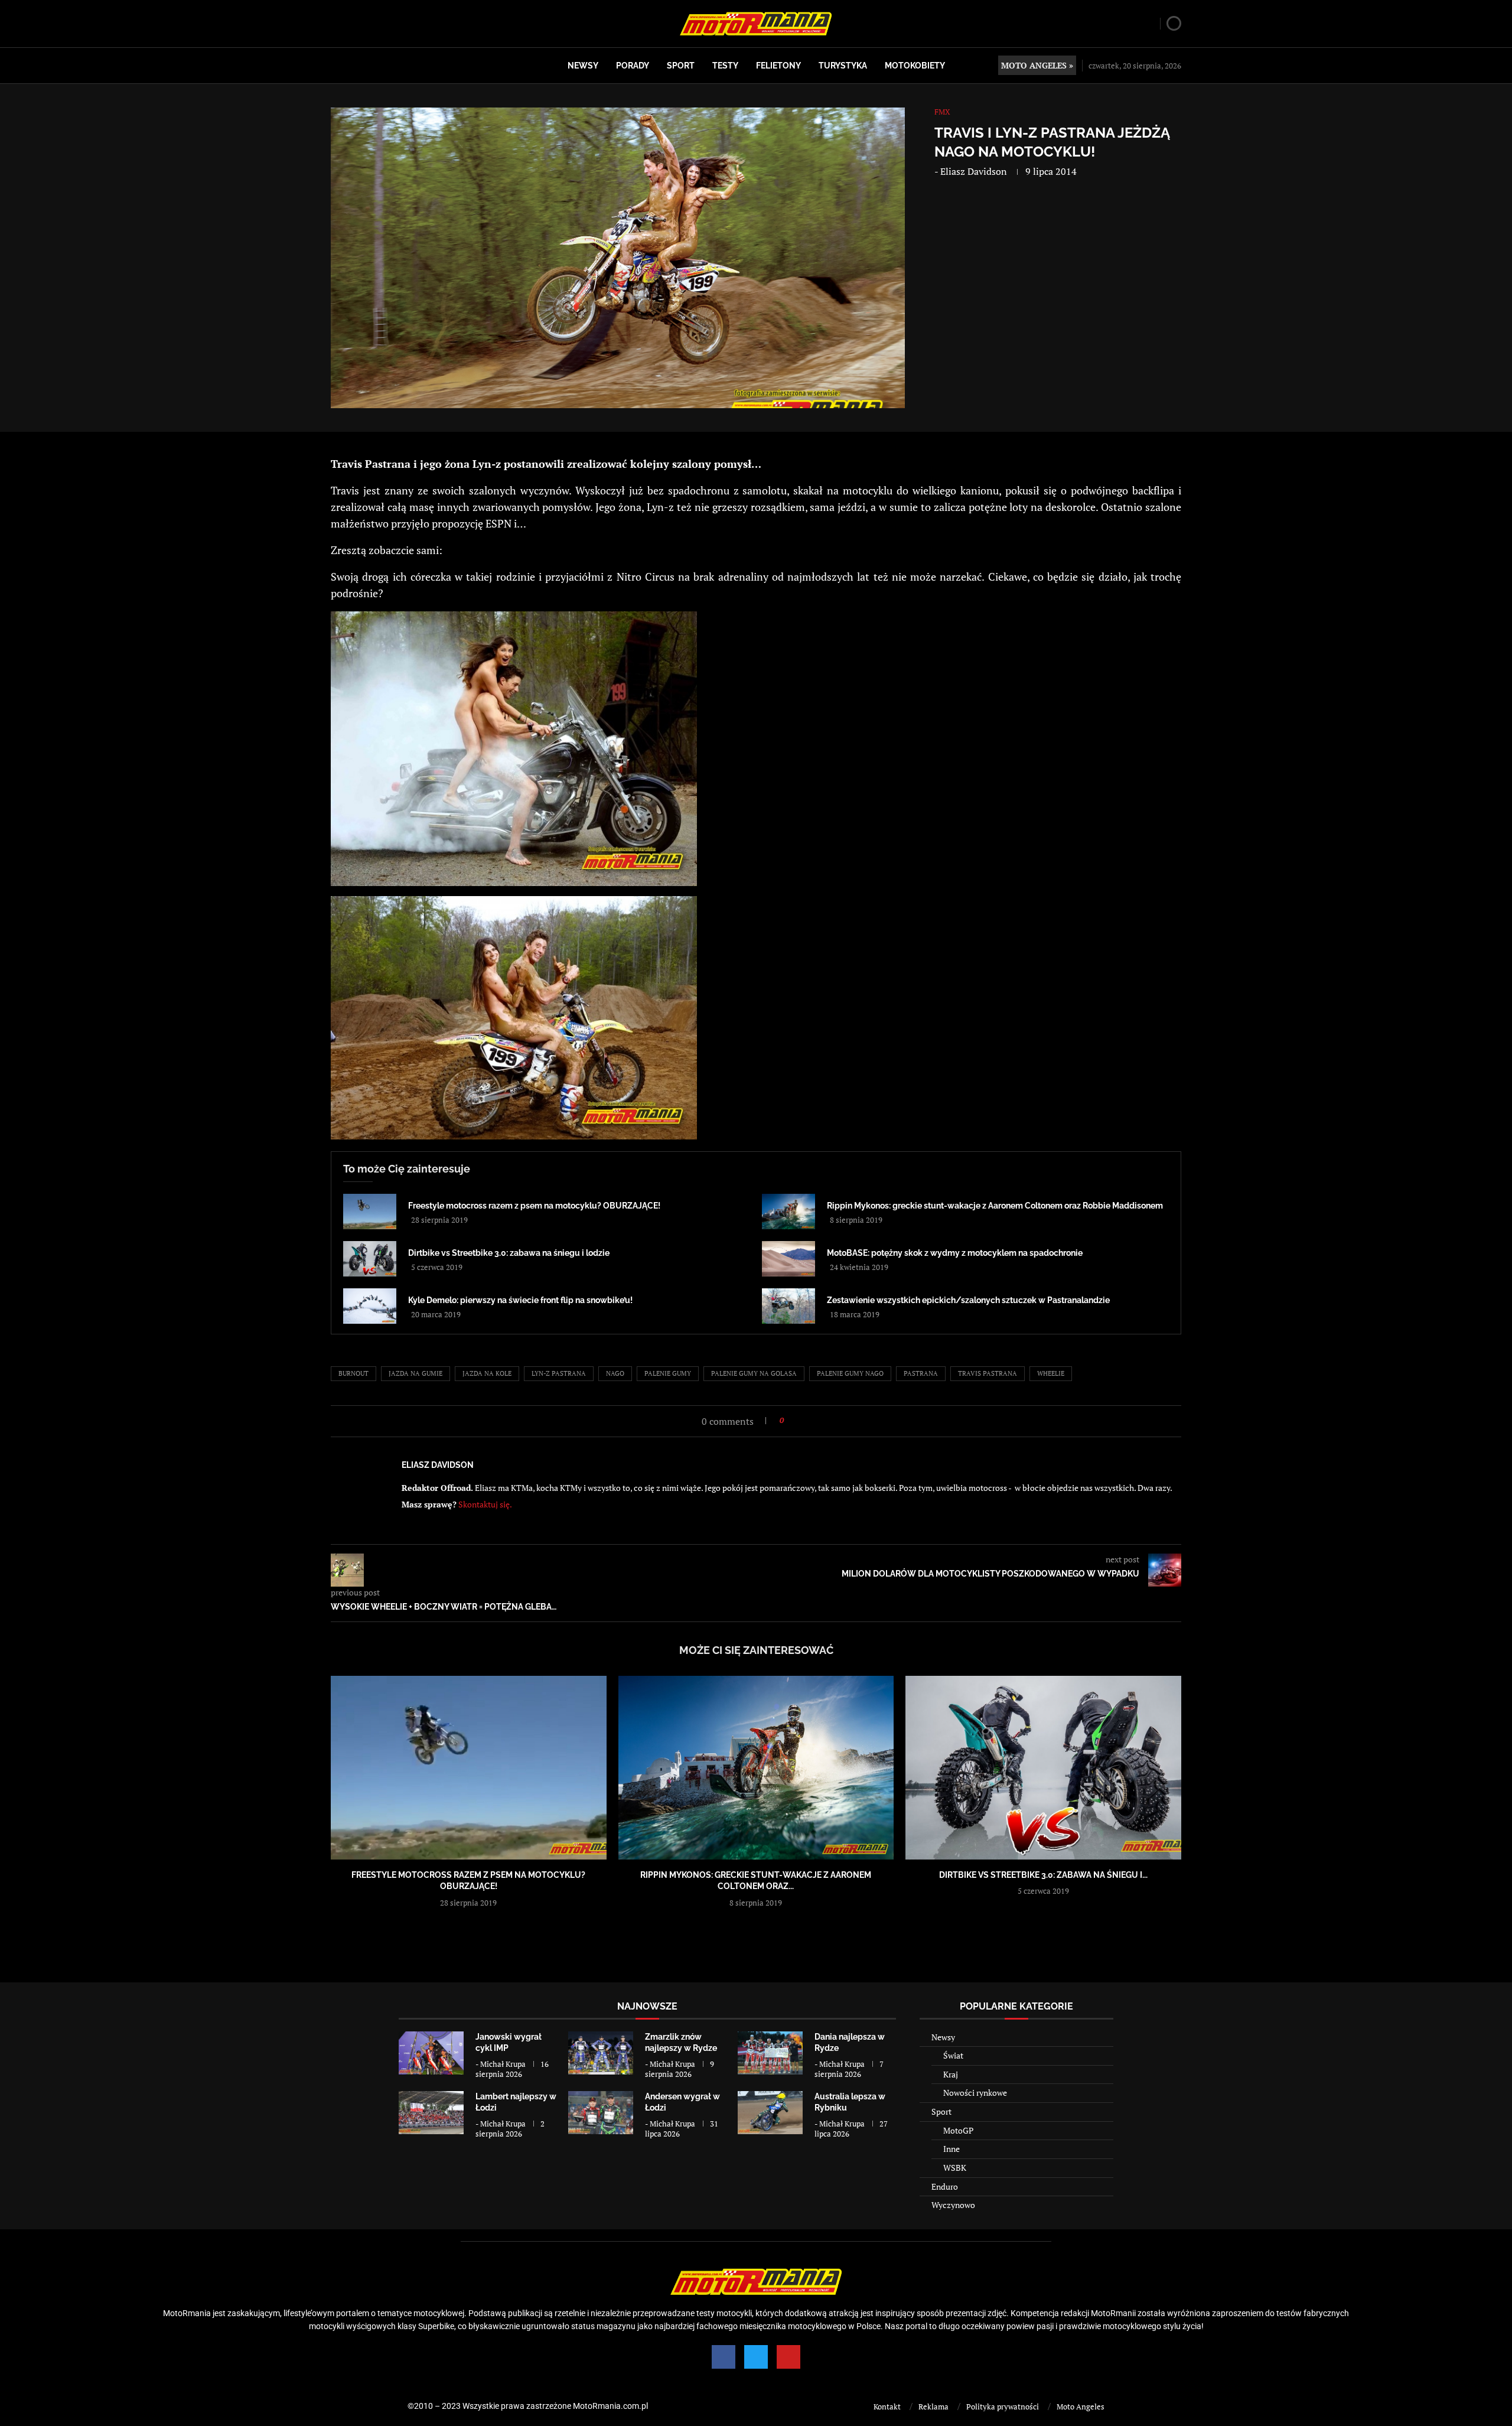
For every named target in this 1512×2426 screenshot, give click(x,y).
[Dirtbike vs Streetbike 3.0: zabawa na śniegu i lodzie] (369, 1259)
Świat (953, 2055)
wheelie (1050, 1373)
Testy (725, 65)
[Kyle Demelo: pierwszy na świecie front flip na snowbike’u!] (369, 1306)
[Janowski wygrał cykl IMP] (431, 2053)
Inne (951, 2148)
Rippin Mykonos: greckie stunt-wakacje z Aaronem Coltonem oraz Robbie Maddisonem (995, 1205)
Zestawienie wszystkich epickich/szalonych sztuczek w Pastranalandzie (968, 1300)
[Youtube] (788, 2357)
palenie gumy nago (850, 1373)
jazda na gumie (415, 1373)
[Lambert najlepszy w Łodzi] (431, 2112)
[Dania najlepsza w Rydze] (770, 2053)
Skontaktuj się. (485, 1504)
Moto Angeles (1080, 2406)
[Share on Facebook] (796, 1420)
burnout (353, 1373)
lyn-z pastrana (559, 1373)
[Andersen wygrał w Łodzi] (600, 2112)
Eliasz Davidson (973, 171)
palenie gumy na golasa (754, 1373)
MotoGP (958, 2130)
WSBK (954, 2167)
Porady (632, 65)
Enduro (944, 2186)
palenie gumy (667, 1373)
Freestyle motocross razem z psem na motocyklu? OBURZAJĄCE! (534, 1205)
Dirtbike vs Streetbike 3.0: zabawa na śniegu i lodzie (509, 1253)
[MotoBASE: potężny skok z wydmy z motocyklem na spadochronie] (788, 1259)
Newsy (583, 65)
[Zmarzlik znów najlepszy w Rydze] (600, 2053)
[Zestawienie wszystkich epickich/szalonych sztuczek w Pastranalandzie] (788, 1306)
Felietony (778, 65)
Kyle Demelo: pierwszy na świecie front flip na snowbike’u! (520, 1300)
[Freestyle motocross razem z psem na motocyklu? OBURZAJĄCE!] (369, 1211)
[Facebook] (723, 2357)
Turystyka (843, 65)
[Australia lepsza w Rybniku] (770, 2112)
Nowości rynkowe (975, 2092)
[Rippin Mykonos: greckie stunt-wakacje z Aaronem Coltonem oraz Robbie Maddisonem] (788, 1211)
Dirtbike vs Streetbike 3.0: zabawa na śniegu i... (1043, 1875)
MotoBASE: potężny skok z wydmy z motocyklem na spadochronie (955, 1253)
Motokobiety (915, 65)
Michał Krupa (503, 2064)
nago (615, 1373)
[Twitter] (756, 2357)
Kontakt (887, 2406)
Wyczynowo (953, 2204)
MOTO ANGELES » (1037, 65)
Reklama (933, 2406)
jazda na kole (486, 1373)
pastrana (921, 1373)
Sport (681, 65)
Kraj (950, 2074)
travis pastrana (987, 1373)
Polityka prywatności (1002, 2406)
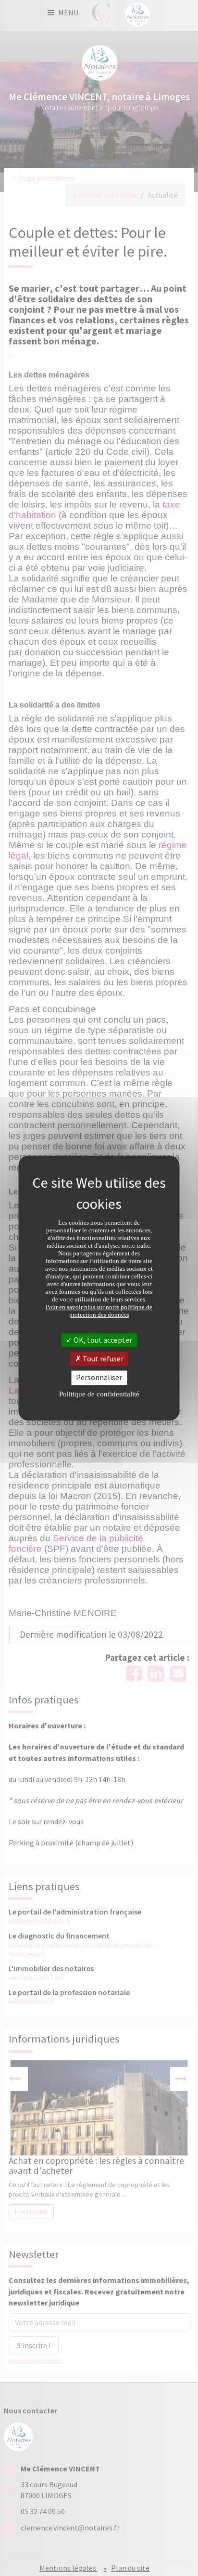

* YOUR TASK
From the entries, report each line that includes the word "Rippin".

* PROBLEM SOLUTION
Rippin Mykonos: greckie stunt-wakacje z Aaronem Coltonem oraz Robbie Maddisonem (995, 1205)
[Rippin Mykonos: greckie stunt-wakacje z Aaronem Coltonem oraz Robbie Maddisonem] (788, 1211)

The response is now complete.